Task statement: Please lay out every line of the records below as a Markdown table with the columns Row and Line, numbering the rows in order and leaving out blank lines.

Data items
+ + + +
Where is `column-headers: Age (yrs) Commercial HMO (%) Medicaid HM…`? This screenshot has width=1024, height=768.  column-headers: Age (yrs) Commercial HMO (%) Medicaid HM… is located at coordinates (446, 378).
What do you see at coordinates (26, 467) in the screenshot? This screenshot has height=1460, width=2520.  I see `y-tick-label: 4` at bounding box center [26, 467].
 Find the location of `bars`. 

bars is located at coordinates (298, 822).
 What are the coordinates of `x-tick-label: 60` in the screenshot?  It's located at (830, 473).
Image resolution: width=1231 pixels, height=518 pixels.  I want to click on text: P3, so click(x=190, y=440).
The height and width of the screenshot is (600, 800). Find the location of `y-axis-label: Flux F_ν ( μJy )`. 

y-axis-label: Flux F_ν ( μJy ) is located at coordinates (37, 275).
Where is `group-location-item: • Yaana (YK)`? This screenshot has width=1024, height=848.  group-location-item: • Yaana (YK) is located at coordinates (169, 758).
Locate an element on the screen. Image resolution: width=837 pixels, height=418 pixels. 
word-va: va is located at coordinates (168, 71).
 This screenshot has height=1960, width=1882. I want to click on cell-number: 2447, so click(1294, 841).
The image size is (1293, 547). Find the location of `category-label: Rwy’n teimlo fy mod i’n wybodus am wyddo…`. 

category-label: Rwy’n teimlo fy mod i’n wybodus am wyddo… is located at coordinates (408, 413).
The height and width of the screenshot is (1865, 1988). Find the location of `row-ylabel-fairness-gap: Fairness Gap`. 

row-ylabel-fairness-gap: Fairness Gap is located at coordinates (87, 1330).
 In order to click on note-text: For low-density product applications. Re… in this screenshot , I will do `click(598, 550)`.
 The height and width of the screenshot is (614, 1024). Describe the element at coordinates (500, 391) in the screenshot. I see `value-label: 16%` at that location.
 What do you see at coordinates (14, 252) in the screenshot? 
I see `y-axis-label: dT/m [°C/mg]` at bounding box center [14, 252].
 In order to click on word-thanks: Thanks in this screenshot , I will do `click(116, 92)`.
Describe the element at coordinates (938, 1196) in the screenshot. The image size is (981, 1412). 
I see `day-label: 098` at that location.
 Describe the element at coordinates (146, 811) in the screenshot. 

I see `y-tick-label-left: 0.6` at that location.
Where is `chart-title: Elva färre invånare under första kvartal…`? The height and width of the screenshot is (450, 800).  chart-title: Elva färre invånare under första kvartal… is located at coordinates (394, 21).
+ + + +
Result of the exercise:
| Row | Line |
|---|---|
| 1 | Where is `column-headers: Age (yrs) Commercial HMO (%) Medicaid HM…`? This screenshot has width=1024, height=768.  column-headers: Age (yrs) Commercial HMO (%) Medicaid HM… is located at coordinates (446, 378). |
| 2 | What do you see at coordinates (26, 467) in the screenshot? This screenshot has height=1460, width=2520.  I see `y-tick-label: 4` at bounding box center [26, 467]. |
| 3 |  Find the location of `bars`.  |
| 4 | bars is located at coordinates (298, 822). |
| 5 |  What are the coordinates of `x-tick-label: 60` in the screenshot?  It's located at (830, 473). |
| 6 | Image resolution: width=1231 pixels, height=518 pixels.  I want to click on text: P3, so click(x=190, y=440). |
| 7 | The height and width of the screenshot is (600, 800). Find the location of `y-axis-label: Flux F_ν ( μJy )`.  |
| 8 | y-axis-label: Flux F_ν ( μJy ) is located at coordinates (37, 275). |
| 9 | Where is `group-location-item: • Yaana (YK)`? This screenshot has width=1024, height=848.  group-location-item: • Yaana (YK) is located at coordinates (169, 758). |
| 10 | Locate an element on the screen. Image resolution: width=837 pixels, height=418 pixels.  |
| 11 | word-va: va is located at coordinates (168, 71). |
| 12 |  This screenshot has height=1960, width=1882. I want to click on cell-number: 2447, so click(1294, 841). |
| 13 | The image size is (1293, 547). Find the location of `category-label: Rwy’n teimlo fy mod i’n wybodus am wyddo…`.  |
| 14 | category-label: Rwy’n teimlo fy mod i’n wybodus am wyddo… is located at coordinates (408, 413). |
| 15 | The height and width of the screenshot is (1865, 1988). Find the location of `row-ylabel-fairness-gap: Fairness Gap`.  |
| 16 | row-ylabel-fairness-gap: Fairness Gap is located at coordinates (87, 1330). |
| 17 |  In order to click on note-text: For low-density product applications. Re… in this screenshot , I will do `click(598, 550)`. |
| 18 |  The height and width of the screenshot is (614, 1024). Describe the element at coordinates (500, 391) in the screenshot. I see `value-label: 16%` at that location. |
| 19 |  What do you see at coordinates (14, 252) in the screenshot?  |
| 20 | I see `y-axis-label: dT/m [°C/mg]` at bounding box center [14, 252]. |
| 21 |  In order to click on word-thanks: Thanks in this screenshot , I will do `click(116, 92)`. |
| 22 | Describe the element at coordinates (938, 1196) in the screenshot. The image size is (981, 1412).  |
| 23 | I see `day-label: 098` at that location. |
| 24 |  Describe the element at coordinates (146, 811) in the screenshot.  |
| 25 | I see `y-tick-label-left: 0.6` at that location. |
| 26 | Where is `chart-title: Elva färre invånare under första kvartal…`? The height and width of the screenshot is (450, 800).  chart-title: Elva färre invånare under första kvartal… is located at coordinates (394, 21). |